純喫茶ローレンス

金沢にきたのに、兼六園にも21世紀美術館にも寄らずに喫茶店にきてしまった。





薄暗い階段をあがり、恐る恐るそのドアをあけて中に入ると、女主人はこう言った。

「あなたはお客様?」

とまどって答えられずにいると、主人は続ける。

「いえ、お客様じゃない方もたくさんいらっしゃるものですから、取材とかね、その他にもたくさん・・・。お客様でしたらいらっしゃいませ。」

かろうじて「客、です」と答える。

「どちらに座りますか。こちらは五木寛之さんがものを書かれていたソファよ。

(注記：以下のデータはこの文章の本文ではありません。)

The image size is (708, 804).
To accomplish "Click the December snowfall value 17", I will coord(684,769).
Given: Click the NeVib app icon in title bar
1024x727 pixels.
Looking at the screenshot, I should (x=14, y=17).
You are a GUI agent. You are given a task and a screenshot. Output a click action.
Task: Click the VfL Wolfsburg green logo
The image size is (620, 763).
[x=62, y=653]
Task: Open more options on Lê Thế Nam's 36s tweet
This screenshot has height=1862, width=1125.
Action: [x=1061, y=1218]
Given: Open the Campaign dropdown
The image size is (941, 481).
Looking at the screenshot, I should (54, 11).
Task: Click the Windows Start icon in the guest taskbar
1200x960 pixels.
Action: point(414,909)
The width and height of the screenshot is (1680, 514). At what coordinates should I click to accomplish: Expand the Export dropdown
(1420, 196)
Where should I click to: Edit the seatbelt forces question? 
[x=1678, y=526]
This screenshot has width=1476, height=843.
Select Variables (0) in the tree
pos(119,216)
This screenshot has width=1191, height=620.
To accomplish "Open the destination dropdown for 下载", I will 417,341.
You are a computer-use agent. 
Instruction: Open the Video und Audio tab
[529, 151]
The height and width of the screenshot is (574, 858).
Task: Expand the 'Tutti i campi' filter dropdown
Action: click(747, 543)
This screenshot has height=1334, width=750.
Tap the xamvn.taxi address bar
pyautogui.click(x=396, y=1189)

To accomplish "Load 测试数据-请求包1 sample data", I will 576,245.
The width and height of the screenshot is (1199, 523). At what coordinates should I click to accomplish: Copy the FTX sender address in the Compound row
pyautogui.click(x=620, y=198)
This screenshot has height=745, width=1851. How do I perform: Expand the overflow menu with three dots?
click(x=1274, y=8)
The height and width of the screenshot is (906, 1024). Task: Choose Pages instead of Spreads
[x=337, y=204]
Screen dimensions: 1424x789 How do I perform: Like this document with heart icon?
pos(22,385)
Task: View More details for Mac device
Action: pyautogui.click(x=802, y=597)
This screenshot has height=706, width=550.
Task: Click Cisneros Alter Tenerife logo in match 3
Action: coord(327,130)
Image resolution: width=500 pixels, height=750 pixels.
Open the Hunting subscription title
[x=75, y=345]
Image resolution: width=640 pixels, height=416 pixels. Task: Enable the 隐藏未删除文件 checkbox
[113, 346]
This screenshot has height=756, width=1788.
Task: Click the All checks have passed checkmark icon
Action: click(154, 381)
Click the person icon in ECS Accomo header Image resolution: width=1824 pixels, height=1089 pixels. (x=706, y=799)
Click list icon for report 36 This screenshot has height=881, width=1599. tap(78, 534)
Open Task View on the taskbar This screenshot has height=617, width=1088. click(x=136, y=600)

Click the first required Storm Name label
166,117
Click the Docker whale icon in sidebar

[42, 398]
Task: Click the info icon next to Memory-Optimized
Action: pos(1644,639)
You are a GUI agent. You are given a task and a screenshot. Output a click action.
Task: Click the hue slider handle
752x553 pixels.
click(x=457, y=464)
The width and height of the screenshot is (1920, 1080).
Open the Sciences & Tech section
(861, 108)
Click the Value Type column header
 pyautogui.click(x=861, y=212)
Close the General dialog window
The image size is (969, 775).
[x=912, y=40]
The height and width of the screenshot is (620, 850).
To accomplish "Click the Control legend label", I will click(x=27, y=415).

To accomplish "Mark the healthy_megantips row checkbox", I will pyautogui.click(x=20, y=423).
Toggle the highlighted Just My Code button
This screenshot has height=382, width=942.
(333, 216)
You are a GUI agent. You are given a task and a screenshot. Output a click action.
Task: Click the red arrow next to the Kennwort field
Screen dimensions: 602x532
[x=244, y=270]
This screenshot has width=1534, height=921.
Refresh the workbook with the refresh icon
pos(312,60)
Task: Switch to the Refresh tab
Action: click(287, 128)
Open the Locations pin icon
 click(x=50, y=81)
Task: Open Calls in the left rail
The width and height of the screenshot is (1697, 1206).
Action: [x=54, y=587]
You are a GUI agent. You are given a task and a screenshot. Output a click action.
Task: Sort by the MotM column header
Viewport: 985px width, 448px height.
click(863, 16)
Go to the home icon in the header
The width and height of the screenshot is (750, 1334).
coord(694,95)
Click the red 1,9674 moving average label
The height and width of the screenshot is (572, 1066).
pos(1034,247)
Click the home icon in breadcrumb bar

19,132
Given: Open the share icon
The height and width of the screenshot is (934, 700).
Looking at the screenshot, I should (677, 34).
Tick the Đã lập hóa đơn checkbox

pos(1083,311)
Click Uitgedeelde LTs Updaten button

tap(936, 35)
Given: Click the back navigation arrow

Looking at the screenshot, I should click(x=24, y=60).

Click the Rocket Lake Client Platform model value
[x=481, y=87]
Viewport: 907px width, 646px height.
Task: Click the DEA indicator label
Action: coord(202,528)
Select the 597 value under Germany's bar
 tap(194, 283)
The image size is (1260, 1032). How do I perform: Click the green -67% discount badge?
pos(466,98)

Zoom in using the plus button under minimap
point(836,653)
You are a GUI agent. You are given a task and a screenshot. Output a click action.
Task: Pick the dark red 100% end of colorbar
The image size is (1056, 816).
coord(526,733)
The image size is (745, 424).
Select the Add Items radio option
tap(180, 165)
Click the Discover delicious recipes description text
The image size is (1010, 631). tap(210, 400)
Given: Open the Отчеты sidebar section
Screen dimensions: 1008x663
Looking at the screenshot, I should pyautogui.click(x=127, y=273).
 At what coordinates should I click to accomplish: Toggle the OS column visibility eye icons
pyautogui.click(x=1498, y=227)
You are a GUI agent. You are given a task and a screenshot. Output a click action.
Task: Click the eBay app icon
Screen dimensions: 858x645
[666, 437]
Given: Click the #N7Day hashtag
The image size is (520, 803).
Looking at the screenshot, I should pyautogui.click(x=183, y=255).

もうずいぶん昔のことだけれど。今はもうこないわ」

後で知ったことだけど、五木寛之氏は以前、この喫茶店に入り浸り、執筆活動に勤しんでいたそうだ。直木賞受賞の知らせも、この喫茶店で受けたのだとか。
そのソファには先客がいたので、奥の別席に腰を下ろす。

「何をご注文なさる。こちらがメニューです、とはいっても半分ぐらい出せないけれど。右半分は全滅です、左半分もこれとこれは出せません。純適当喫茶なのよ。
アイスコーヒーでいいのね、それなららくちんよ、冷蔵庫から出すだけだから。」

まだ自分の身に何が起こっているのか理解できずに、アイスコーヒーを注文する。











「植物が形を保ったまま、枯れていく姿が好きなの。だって、人間も同じでしょ」

「見て、このお花、今朝までつぼみだったのに、あっという間にこんなに開いたのよ。」


黒電話とシルバーの真新しい冷蔵庫。枯れた花と、今朝はつぼみだった花。目の前の109ビルと、純喫茶ローレンス。今、自分がどこにいるのか忘れかけるような時間だった。

というわけで、今日は結婚式です。盛大に祝ってきたい。